■ **Directions for this task**: Please reproduce the items verbatim, from the line containing "Find the location of a particular element." through the end of the items, including both ends. Leave the pictures out of your answer.

Collected data entries:
***
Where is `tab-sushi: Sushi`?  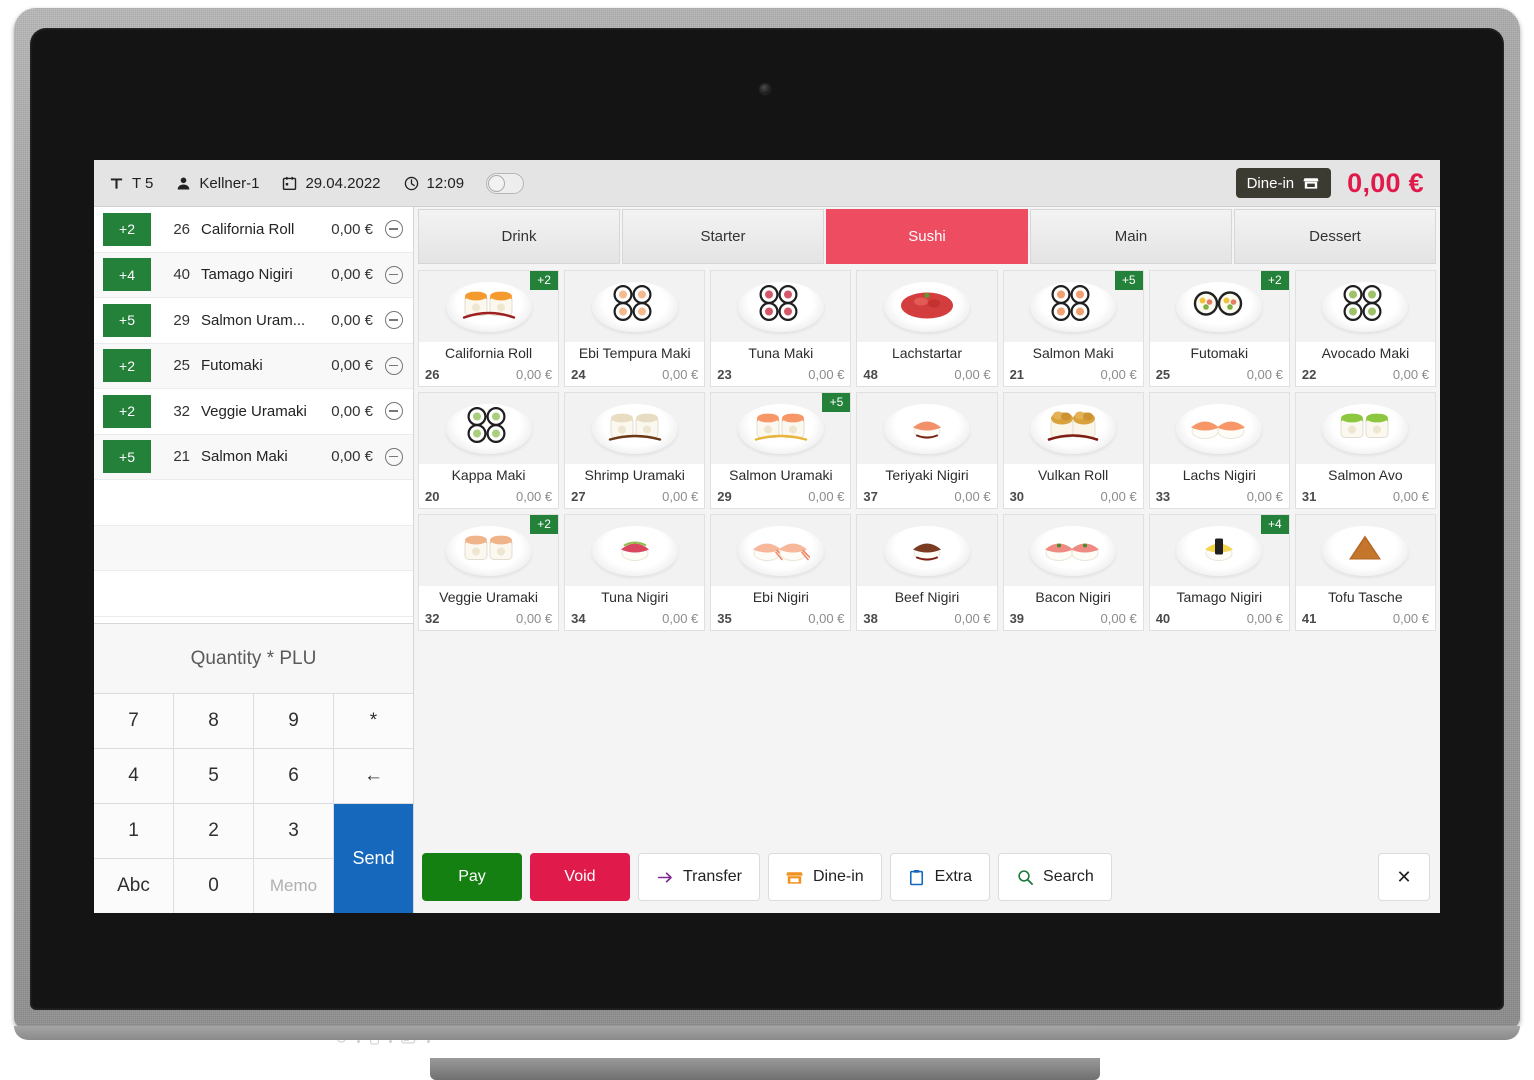 tab-sushi: Sushi is located at coordinates (927, 236).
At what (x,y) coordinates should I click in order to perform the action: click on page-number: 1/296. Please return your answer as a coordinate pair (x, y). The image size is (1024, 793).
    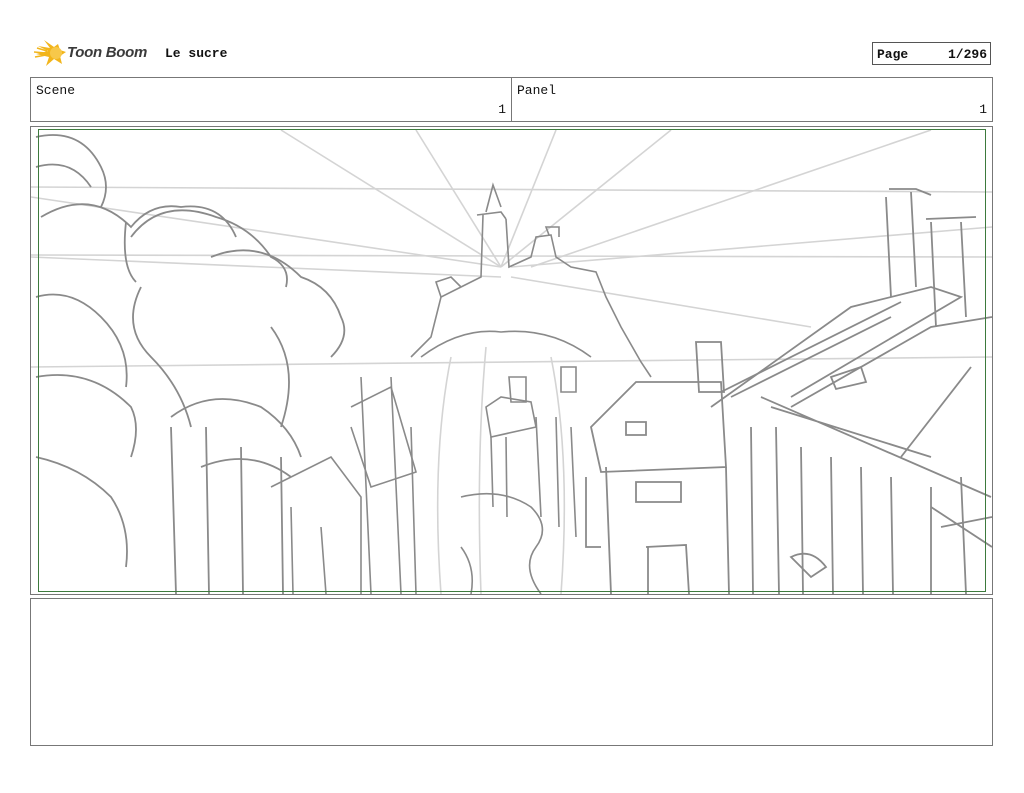
    Looking at the image, I should click on (967, 54).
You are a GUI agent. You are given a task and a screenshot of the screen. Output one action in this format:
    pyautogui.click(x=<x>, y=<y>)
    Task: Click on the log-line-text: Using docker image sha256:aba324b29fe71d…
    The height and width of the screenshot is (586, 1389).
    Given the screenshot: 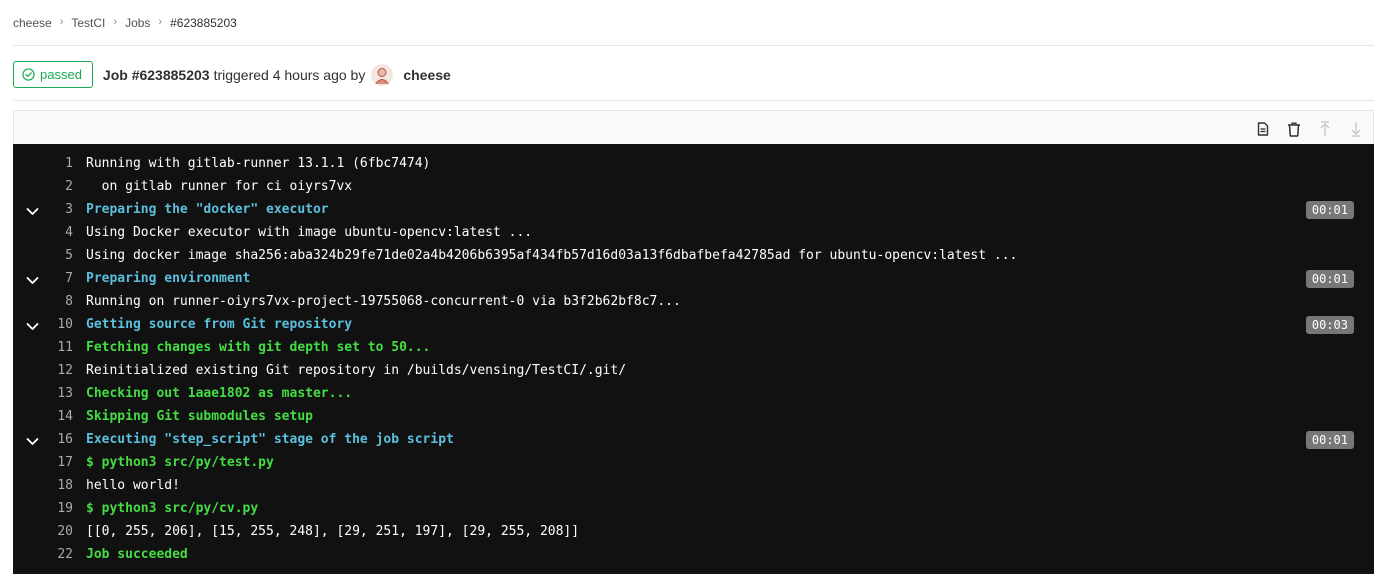 What is the action you would take?
    pyautogui.click(x=552, y=256)
    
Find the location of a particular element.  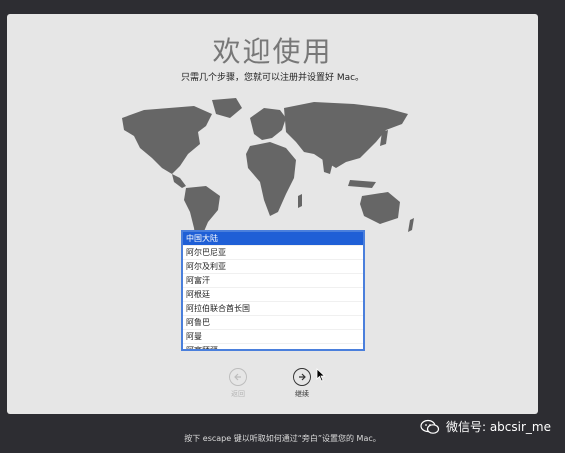

asia-shape is located at coordinates (346, 135).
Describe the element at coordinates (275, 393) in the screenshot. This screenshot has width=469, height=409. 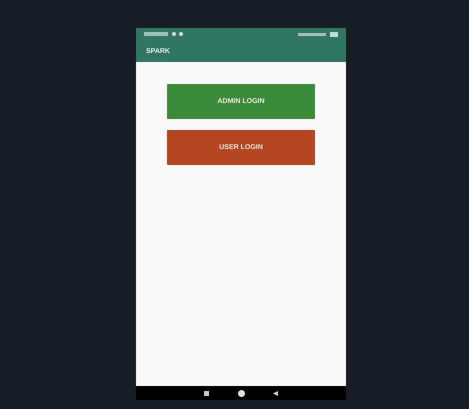
I see `back-icon` at that location.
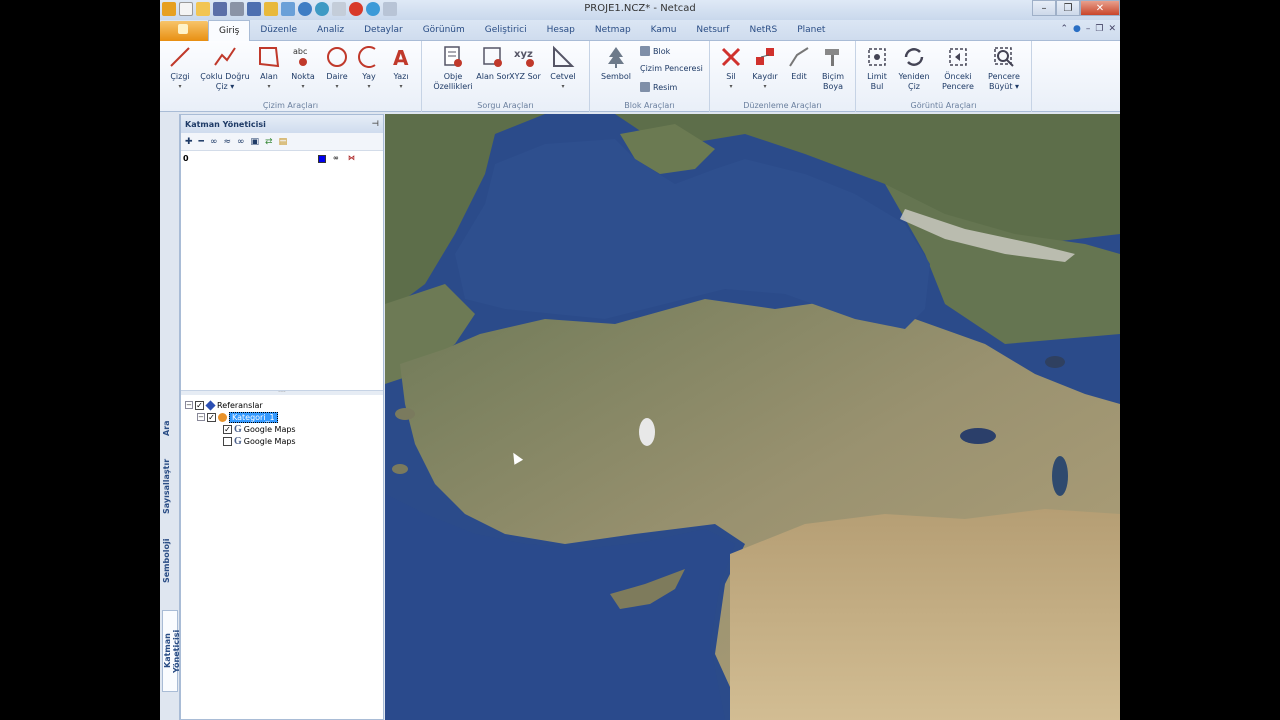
***
■ **Reply to the exercise**:
Find the location of a particular element.  

asia-shape is located at coordinates (346, 135).
Describe the element at coordinates (275, 393) in the screenshot. This screenshot has width=469, height=409. 
I see `back-icon` at that location.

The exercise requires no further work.